Scan the records for the string "will" and copy every line that holds it.

────────

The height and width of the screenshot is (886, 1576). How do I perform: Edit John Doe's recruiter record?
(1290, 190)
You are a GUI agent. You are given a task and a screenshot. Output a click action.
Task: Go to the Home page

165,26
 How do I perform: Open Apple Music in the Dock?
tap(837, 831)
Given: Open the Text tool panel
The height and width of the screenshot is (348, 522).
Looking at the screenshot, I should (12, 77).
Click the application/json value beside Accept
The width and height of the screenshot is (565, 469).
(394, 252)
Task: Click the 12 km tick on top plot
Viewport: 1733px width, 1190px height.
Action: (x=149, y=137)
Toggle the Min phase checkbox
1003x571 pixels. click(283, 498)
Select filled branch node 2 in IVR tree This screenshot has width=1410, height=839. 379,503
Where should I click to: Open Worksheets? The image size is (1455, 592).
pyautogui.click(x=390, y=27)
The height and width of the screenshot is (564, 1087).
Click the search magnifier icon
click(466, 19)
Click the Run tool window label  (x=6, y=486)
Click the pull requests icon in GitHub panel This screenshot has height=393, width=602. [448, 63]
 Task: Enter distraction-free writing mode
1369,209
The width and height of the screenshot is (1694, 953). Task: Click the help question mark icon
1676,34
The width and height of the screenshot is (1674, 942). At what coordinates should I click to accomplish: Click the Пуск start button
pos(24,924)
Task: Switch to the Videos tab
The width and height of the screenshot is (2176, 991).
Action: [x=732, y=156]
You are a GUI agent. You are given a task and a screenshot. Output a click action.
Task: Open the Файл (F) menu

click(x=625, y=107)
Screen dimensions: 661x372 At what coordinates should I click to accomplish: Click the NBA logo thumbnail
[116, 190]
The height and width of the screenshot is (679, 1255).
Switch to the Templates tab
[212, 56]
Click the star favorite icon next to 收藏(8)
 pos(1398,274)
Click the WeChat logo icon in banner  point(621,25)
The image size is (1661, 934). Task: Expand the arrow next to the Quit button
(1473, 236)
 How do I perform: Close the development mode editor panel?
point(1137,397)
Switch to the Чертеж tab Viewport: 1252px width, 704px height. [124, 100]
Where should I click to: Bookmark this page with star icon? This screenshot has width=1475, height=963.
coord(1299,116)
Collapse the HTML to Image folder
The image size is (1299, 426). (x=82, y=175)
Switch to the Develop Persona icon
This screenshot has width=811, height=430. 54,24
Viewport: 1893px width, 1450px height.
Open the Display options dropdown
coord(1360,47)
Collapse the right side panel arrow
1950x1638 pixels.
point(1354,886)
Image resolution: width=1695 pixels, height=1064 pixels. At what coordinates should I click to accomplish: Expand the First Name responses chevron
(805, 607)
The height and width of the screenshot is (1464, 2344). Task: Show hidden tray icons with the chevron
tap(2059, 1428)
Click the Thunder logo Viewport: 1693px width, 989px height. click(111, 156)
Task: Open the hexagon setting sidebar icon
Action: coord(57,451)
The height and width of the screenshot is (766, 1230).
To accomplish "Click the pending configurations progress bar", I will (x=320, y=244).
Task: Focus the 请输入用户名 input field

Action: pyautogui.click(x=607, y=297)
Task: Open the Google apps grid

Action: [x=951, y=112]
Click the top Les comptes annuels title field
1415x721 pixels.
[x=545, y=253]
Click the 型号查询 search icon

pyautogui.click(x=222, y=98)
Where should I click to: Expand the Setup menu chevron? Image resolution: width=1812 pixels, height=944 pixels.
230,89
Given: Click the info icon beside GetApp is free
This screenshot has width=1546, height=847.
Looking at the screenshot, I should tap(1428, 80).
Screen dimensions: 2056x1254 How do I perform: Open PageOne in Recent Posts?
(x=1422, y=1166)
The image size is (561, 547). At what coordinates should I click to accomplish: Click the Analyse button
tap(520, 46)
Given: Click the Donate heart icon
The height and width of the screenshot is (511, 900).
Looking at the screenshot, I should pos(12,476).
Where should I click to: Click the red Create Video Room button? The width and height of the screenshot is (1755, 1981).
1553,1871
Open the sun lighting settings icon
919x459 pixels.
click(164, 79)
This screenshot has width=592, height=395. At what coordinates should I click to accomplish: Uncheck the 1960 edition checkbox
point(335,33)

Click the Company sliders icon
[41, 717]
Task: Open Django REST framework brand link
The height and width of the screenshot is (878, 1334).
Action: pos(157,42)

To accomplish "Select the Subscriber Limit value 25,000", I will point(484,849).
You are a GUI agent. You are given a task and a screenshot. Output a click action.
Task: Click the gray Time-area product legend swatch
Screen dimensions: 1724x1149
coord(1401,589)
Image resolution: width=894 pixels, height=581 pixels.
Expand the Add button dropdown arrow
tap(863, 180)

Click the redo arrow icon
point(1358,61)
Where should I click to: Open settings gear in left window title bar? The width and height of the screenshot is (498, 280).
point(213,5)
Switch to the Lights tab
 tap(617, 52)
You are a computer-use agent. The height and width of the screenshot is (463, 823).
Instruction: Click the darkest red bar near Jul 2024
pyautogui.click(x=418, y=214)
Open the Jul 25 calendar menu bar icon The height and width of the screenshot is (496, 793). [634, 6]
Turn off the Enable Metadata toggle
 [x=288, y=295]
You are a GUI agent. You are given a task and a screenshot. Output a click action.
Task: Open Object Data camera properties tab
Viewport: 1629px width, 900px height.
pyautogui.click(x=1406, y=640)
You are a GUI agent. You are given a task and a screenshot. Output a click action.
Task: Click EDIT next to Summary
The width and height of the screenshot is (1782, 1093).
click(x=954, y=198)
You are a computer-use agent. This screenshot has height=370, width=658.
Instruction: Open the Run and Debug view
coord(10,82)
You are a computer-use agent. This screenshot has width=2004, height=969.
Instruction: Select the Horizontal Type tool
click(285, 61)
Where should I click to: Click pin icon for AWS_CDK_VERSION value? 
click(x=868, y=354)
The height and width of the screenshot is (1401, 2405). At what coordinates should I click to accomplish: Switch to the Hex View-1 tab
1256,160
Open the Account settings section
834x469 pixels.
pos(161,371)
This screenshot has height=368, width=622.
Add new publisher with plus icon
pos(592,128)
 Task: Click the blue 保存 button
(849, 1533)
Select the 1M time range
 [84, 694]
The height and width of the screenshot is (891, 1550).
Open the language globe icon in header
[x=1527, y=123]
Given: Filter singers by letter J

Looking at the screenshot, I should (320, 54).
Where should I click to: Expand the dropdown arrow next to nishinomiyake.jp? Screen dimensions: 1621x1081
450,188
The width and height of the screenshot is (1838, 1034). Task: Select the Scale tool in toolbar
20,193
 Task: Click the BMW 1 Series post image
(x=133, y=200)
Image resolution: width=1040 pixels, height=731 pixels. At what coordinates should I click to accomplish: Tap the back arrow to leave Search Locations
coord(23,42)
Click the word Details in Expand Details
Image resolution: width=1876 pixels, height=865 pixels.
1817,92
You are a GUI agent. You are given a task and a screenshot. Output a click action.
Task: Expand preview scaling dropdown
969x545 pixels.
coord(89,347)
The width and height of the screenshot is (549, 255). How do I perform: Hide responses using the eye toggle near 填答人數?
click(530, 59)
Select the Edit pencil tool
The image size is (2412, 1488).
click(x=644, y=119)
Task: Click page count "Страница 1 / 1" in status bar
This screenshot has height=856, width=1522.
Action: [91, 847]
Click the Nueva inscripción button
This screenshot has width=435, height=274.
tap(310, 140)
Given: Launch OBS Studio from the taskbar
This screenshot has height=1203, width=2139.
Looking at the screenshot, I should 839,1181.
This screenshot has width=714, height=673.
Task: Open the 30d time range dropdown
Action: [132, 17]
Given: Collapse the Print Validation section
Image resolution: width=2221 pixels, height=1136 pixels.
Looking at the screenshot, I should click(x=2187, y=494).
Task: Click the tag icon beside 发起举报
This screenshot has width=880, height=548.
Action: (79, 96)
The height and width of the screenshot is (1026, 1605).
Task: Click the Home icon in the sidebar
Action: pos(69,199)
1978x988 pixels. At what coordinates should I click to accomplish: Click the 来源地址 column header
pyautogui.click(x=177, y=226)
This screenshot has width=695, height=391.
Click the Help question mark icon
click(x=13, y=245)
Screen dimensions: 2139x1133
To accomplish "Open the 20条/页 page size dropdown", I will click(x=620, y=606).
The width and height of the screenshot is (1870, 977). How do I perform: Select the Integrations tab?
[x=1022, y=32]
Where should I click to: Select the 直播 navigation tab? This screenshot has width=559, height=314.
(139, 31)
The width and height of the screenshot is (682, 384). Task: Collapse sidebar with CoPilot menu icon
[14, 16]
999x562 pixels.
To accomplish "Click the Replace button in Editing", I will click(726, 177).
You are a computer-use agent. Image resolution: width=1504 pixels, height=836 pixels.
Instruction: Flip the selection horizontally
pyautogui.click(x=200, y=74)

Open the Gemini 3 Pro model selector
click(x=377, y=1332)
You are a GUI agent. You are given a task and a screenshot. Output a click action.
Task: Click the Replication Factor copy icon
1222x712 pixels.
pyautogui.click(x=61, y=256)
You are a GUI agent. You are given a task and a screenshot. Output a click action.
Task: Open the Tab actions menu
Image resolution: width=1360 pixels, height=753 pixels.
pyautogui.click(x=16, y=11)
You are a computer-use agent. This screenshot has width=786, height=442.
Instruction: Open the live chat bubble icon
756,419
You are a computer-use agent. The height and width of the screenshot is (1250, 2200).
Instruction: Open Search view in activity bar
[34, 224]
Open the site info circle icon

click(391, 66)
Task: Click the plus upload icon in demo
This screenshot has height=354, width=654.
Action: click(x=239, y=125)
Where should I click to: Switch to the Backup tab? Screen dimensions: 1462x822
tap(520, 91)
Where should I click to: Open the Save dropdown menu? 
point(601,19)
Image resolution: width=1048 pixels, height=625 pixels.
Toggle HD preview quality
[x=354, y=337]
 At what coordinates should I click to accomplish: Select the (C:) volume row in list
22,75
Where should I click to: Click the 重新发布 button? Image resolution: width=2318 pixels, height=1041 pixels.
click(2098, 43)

────────

* _Answer below_
To accomplish "Click the pending configurations progress bar", I will (x=320, y=244).
To accomplish "Select the Subscriber Limit value 25,000", I will point(484,849).
To accomplish "Open the 20条/页 page size dropdown", I will click(x=620, y=606).
To accomplish "Click the Replace button in Editing", I will click(726, 177).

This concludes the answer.